If the Minnesota Department of Education grants its approval, as expected, residents in the Lake Park-Audubon School District will vote Nov. 4 on a $19.67 million schools project.

School Board members voted unanimously last week to put the building bond referendum on the general election ballot.

Some board members had wanted to put a $3 million bond referendum before voters to fix up the elementary school in Audubon.

That died in part because the district would have had to complete and submit a new plan for review, causing the district to miss the deadline for putting the measure on the November ballot. (The state has up to 60 days to review a document).

Another complication, Superintendent Dale Hogie said, was the uncertainty of state approval -- with the primary missing component being action to address deficiencies in the high school building.

It may also have failed to pass politically, as several board members made clear they would not have supported it.
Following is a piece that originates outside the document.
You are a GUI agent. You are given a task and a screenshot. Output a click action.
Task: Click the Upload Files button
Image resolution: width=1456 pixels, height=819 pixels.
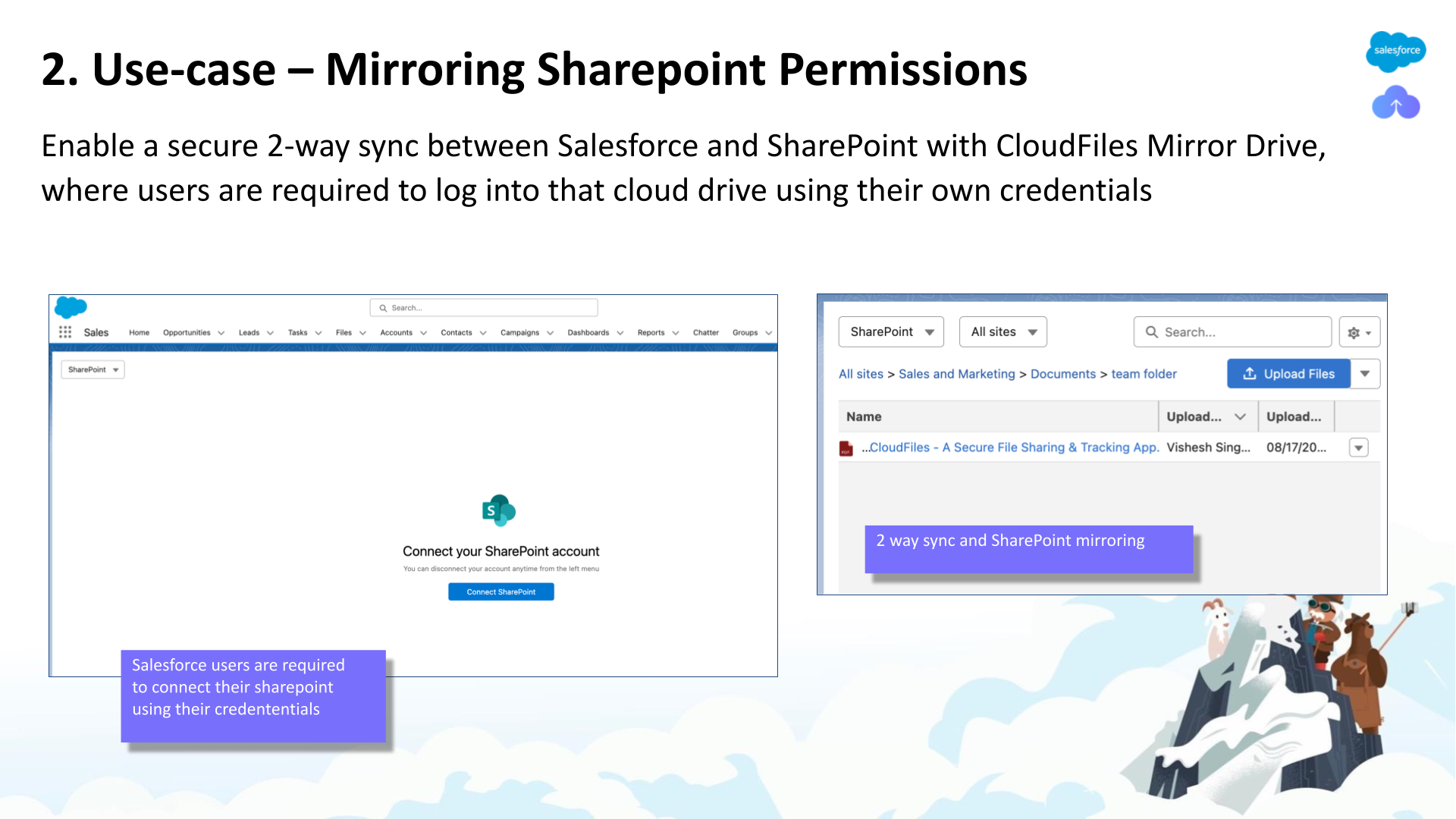coord(1288,374)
The $19.67 million plan passed unanimously on a roll call vote.

The project includes a new 7-12th grade building on a donated site in Lake Park and some demolition, new construction, and partial renovation of the Pre-K-6th grade building in Audubon.

The anticipated tax impact on the 20-year bond is $162 on a $100,000 residence.

The project is expected to cost about $20.14 million, with the difference between the bond and the cost made up by interest earnings by the district prior to paying the contractor.

Hogie noted that the bond for this proposal is $6.16 million less than the Dec. 18, 2007 proposal for questions 1 and 2 on the ballot.

"The difference from the prior proposal is at the elementary site," Hogie said. "The boiler will be replaced, heating and ventilation will be improved throughout the building, handicapped accessibility issues will be addressed, and new furniture will be purchased."

In addition, four new classrooms, a new boiler-mechanical room, and storage areas will be constructed.

The existing shop area will be renovated into three new classrooms, and two sets of restrooms will be added.

The 1922 building will be demolished to make room for a parking lot.

At the meeting, Board Member Rick Olson argued for the project, saying that because of inflation, which could cause construction costs to soar, there will never be a cheaper time to do it.

"It's never going to cost less," he said.